Question

question 19
at what maximum speed can a car safely negotiate a turn with a radius of 45 m in dry weather conditions if the coefficient of friction is 0.95? (hint: read the examples in the textbook)
4.7 m/s
9.8 m/s
20 m/s
12 m/s

Explanation:

Step1: Identify centripetal - friction force relationship

The centripetal force $F_c$ for the car to make the turn is provided by the frictional force $F_f$. So $F_c = F_f$. The centripetal - force formula is $F_c=\frac{mv^{2}}{r}$ and the frictional - force formula is $F_f=\mu N$. On a level road, $N = mg$. So $\frac{mv^{2}}{r}=\mu mg$.

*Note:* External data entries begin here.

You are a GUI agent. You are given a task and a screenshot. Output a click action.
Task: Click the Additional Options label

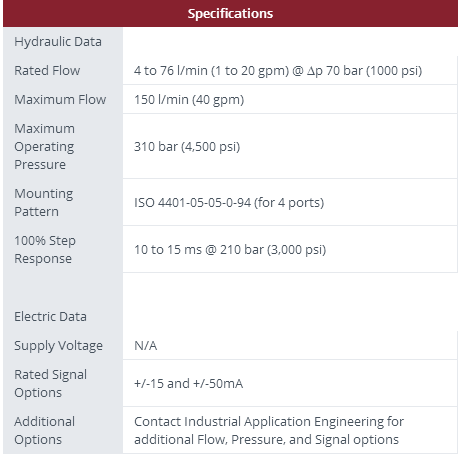pyautogui.click(x=44, y=431)
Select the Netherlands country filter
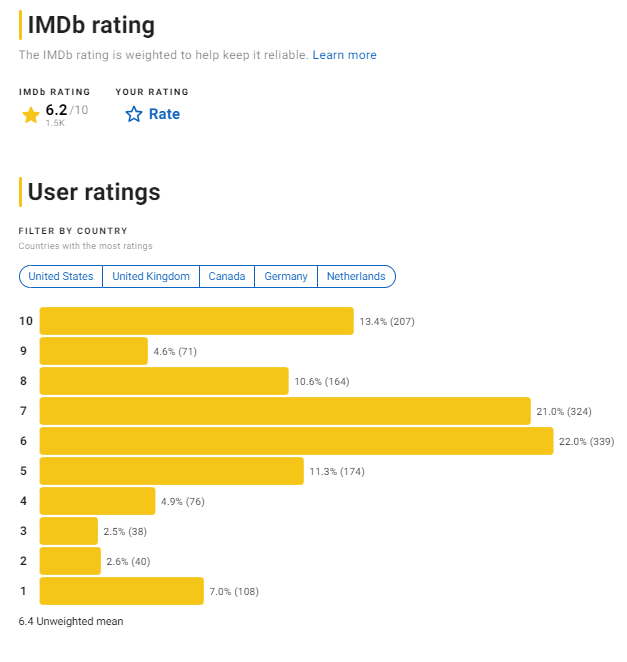The image size is (627, 662). click(x=356, y=277)
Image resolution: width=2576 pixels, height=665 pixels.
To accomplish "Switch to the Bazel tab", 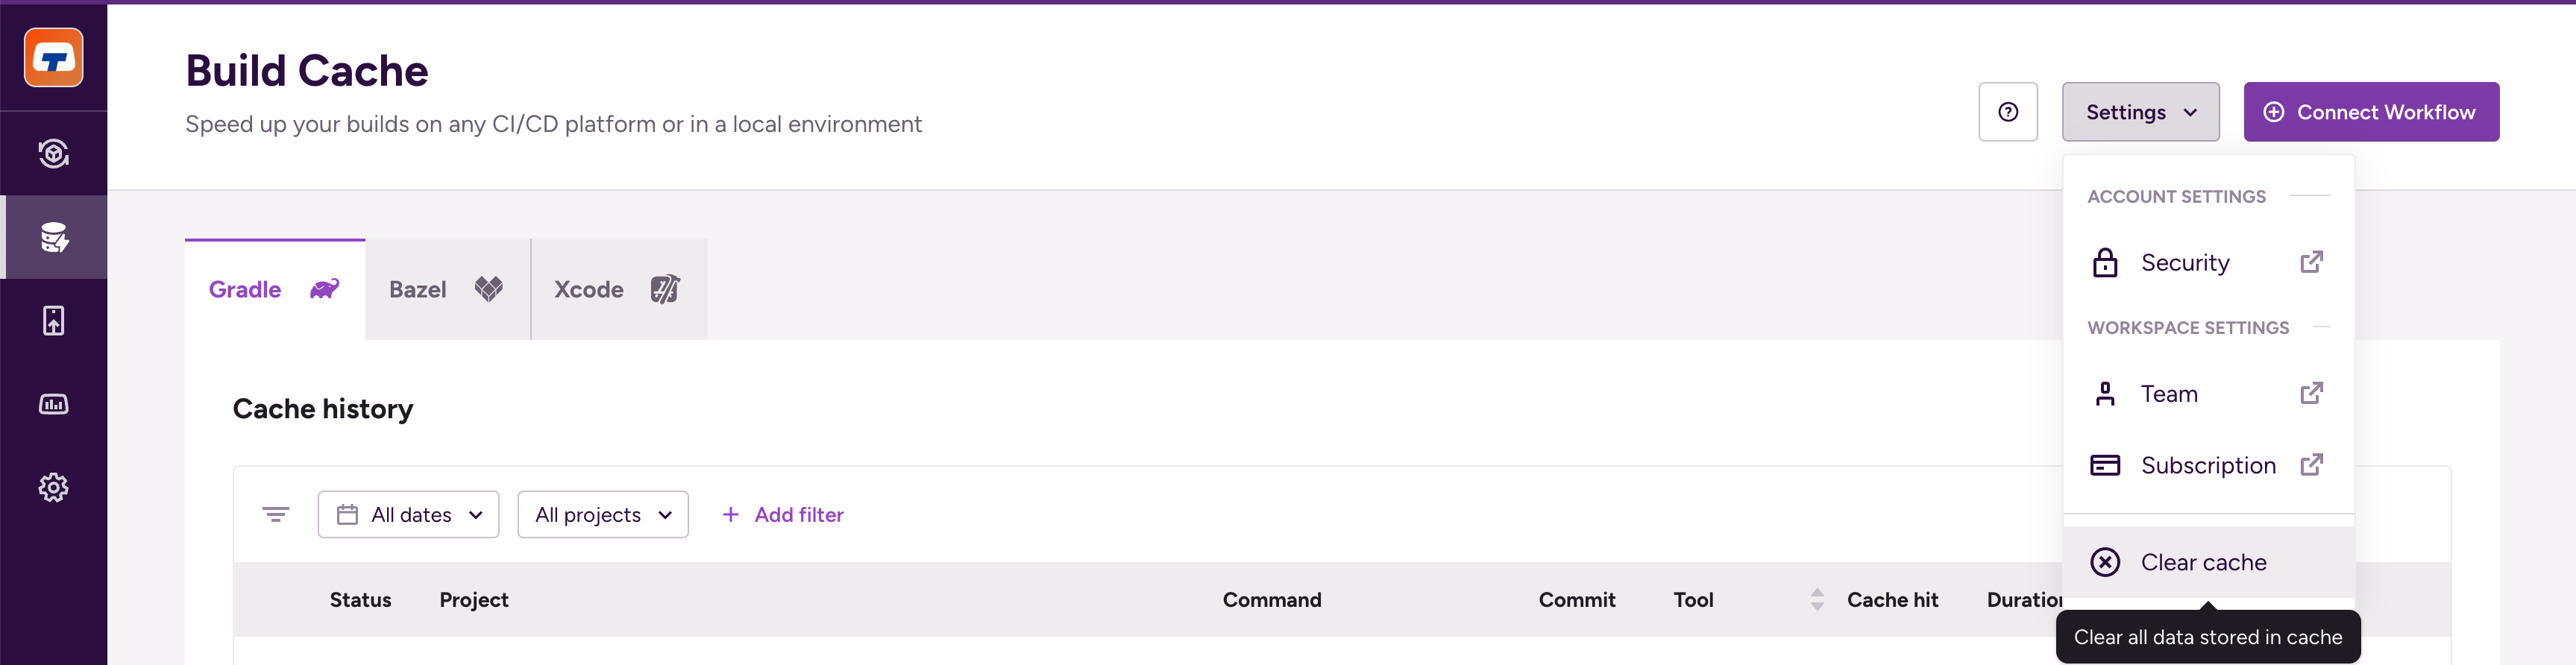I will click(x=446, y=290).

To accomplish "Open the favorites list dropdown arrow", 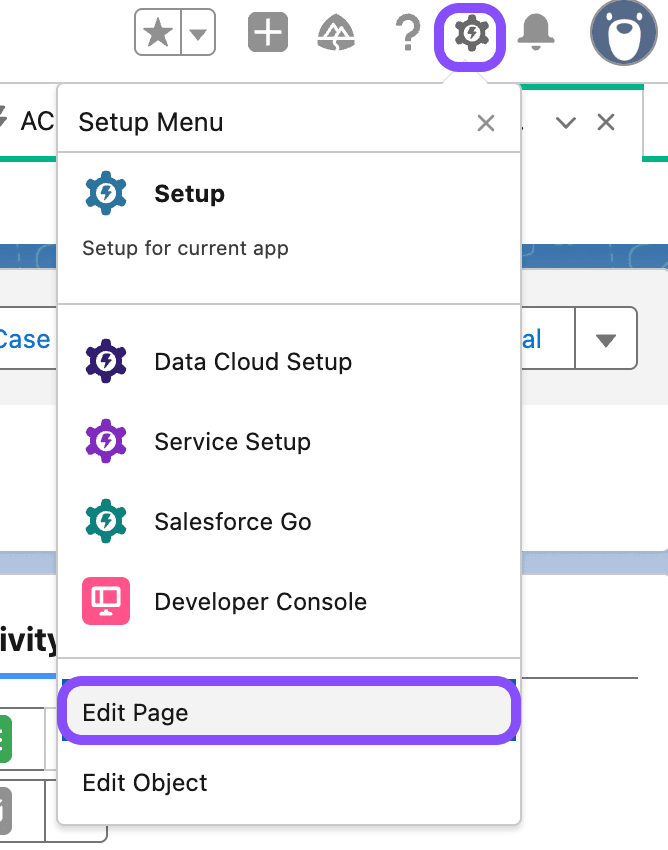I will tap(196, 32).
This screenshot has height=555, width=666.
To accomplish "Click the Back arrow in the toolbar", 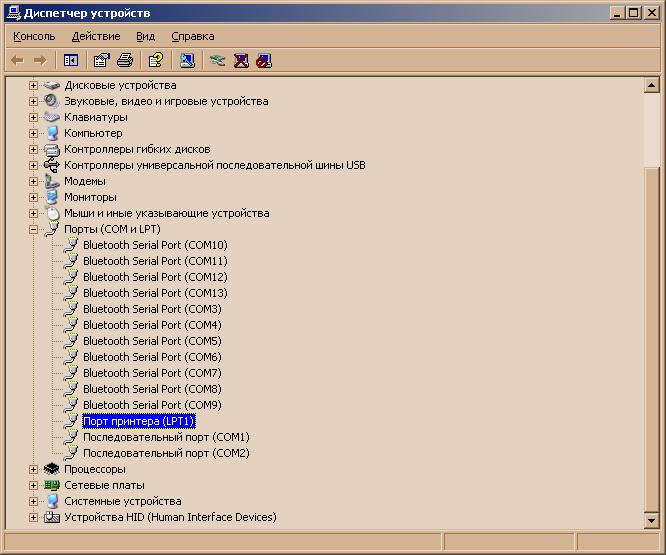I will click(17, 60).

Step2: Solve for the speed $v$

Cancel out the mass $m$ from both sides of the equation $\frac{mv^{2}}{r}=\mu mg$. We get $\frac{v^{2}}{r}=\mu g$. Then $v^{2}=\mu gr$. Given $\mu = 0.95$, $r = 45m$ and $g = 9.8m/s^{2}$, we substitute these values: $v^{2}=0.95\times9.8\times45$. Calculate $0.95\times9.8\times45=0.95\times441 = 418.95$. Then $v=\sqrt{418.95}\approx20.47m/s\approx20m/s$.

Answer:

C. 20 m/s